Information has never been so valuable or readily available than it’s today. With flexible working on the rise, enabled by more powerful mobile devices, the risks associated with office security, such as handling sensitive data also continues to increase.
For businesses, this means a constant battle between enabling employees to work efficiently while ensuring network security across a plethora of connected devices and locations.
The heart of most businesses is the office, where these devices and the people operating them intersect. While innovation is reshaping the face of the office environment, it remains the most permeable area of enterprise security.
With new endpoints entering the workplace every day, IT and security teams are constantly charged with ensuring security threats are minimised. But for many businesses, there are a host of devices in daily use that risk being overlooked.
With a burgeoning volume of smartphones, tablets and connected devices, sometimes the biggest threats come from the devices we take most for granted.
The combined efforts of the workforce and the technology in the office must act as the first line of defence when it comes to office security.
While the influx of new and advanced innovation in the workplace will continue to attract a lot of attention, phones left on trains, conversations held in public places and confidential documents left on printers will continue to challenge security teams everywhere.

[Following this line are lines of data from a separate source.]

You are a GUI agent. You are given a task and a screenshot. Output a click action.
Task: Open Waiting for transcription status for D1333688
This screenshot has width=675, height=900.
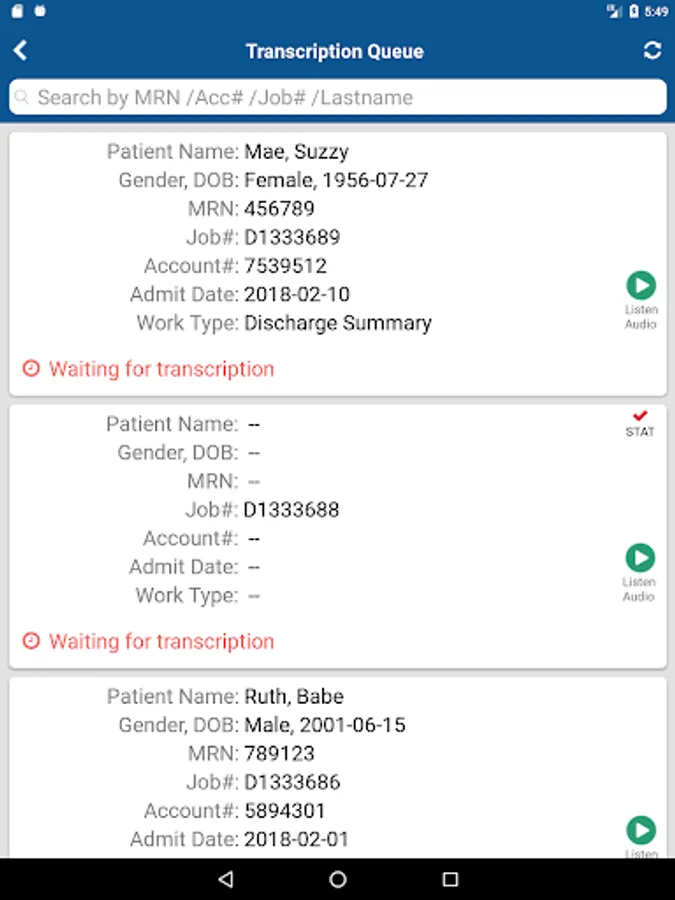161,641
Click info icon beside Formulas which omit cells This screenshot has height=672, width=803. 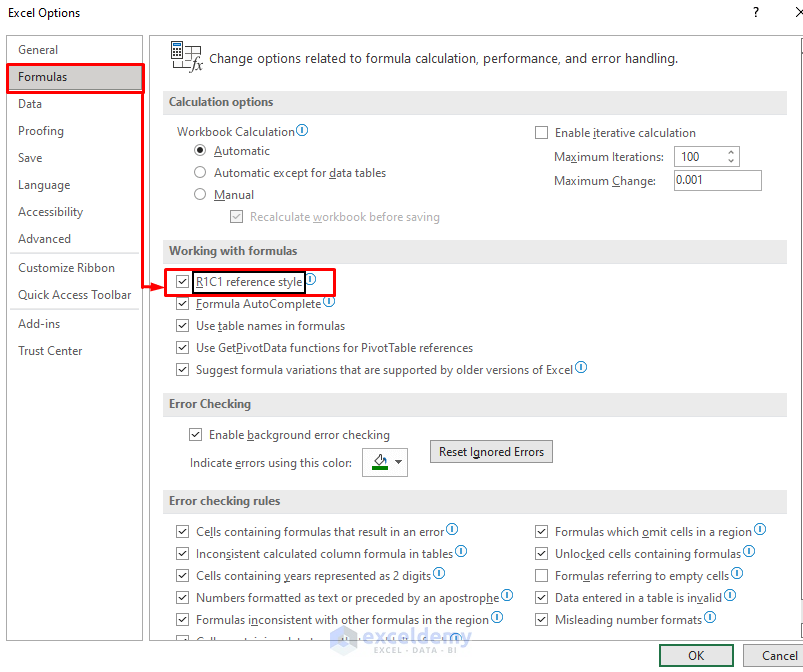click(x=760, y=531)
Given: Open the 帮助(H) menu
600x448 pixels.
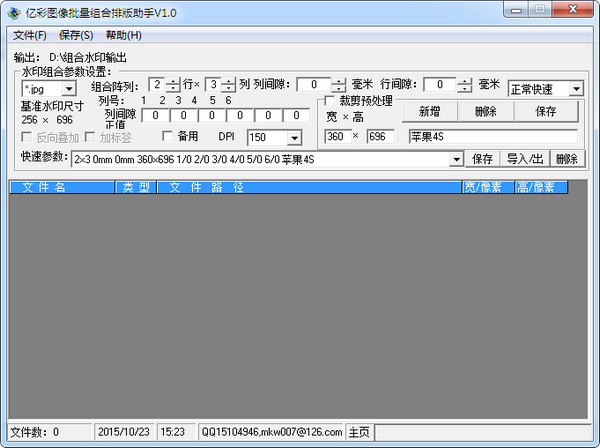Looking at the screenshot, I should coord(123,35).
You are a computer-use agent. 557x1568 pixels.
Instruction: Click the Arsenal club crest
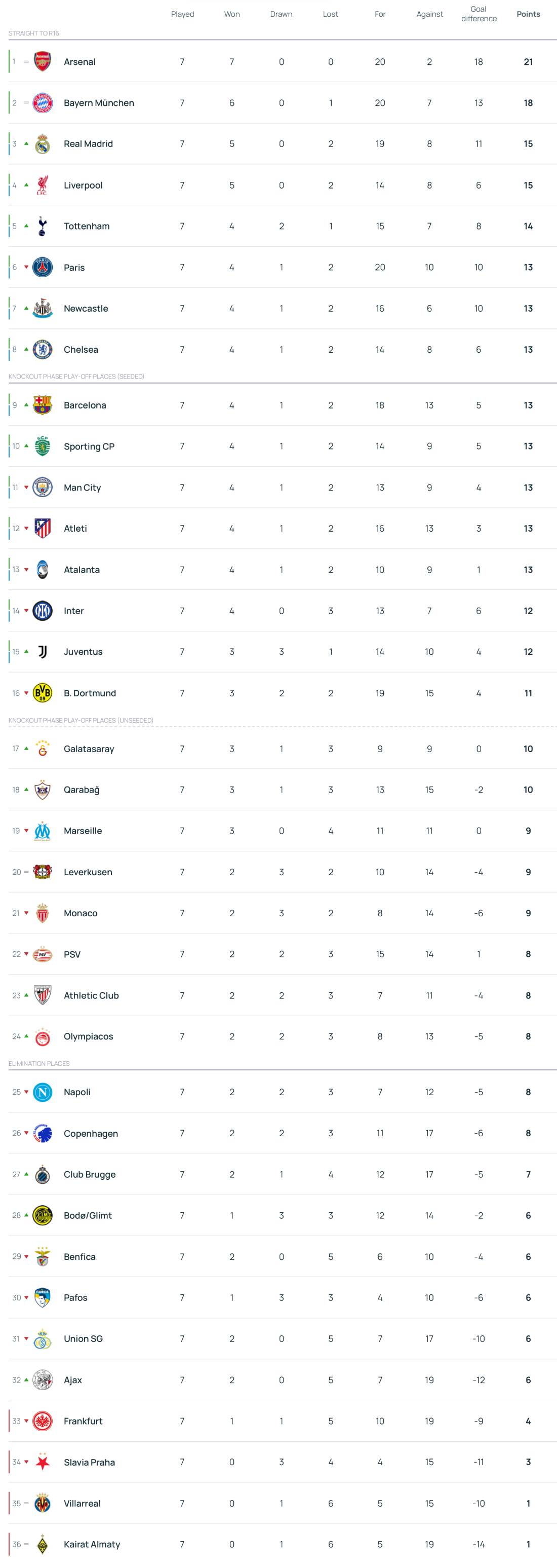[x=42, y=61]
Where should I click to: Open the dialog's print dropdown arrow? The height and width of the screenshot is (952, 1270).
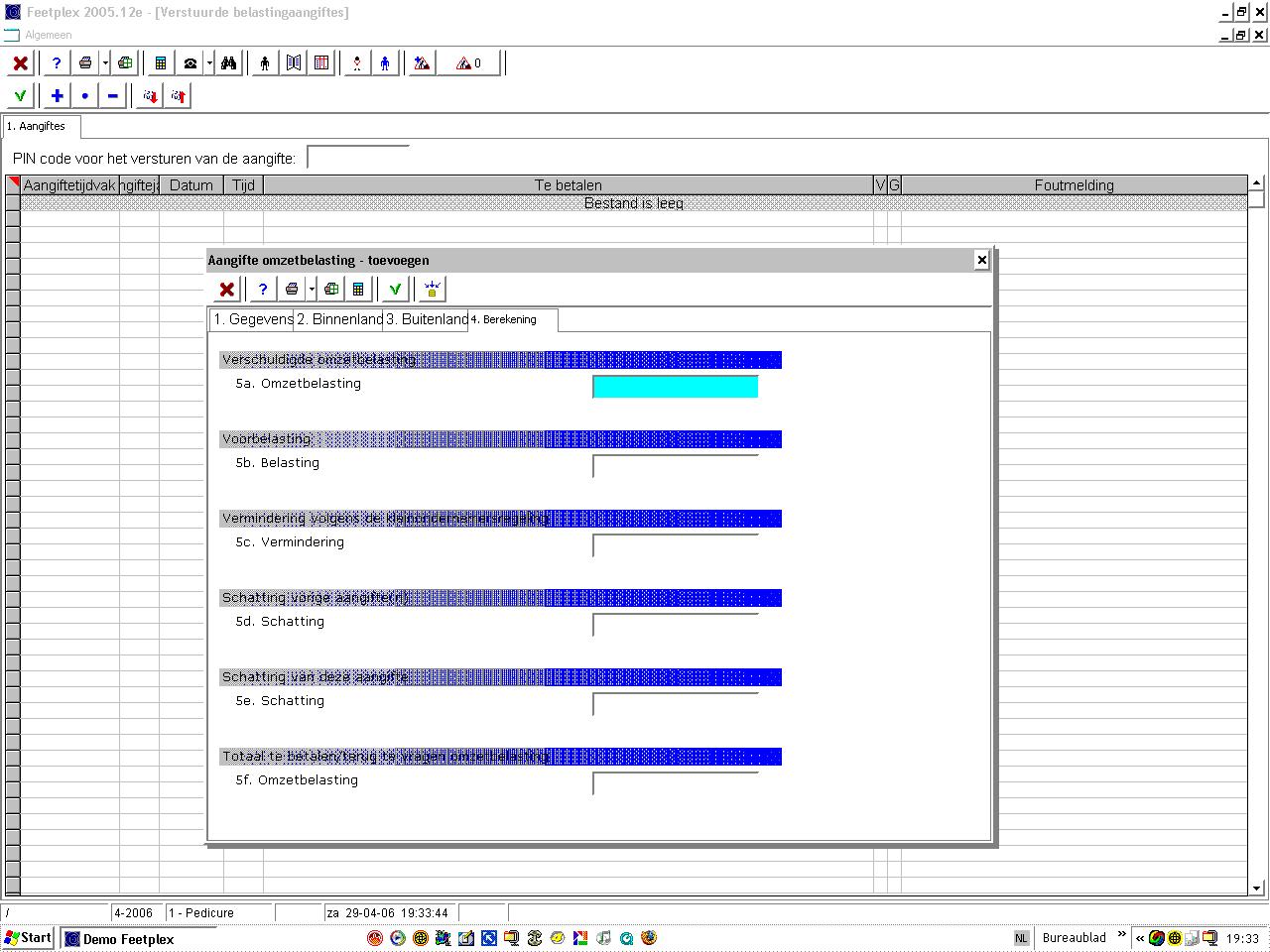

After all, information takes many forms and people in many guises will always represent risk. Amidst the buzz around the Internet of Things (IoT), it’s easy to forget that connected printers and scanners form part of this growing ecosystem.
Nearly one in two (47%) managers of businesses across EMEA are aware of instances of documents going missing inside their organisation, while 46% are aware of employees losing documents outside their organisation [Office Insights 2018].
Clearly steps need to be taken if the office is to play a meaningful role in the defence against potential information security threats.
When printing documents that include sensitive information, for example, it’s essential that hard copies are accessed only when the sender can physically pick them up from the paper tray. Without this important measure, it’s possible for information to sit, unclaimed in the public domain.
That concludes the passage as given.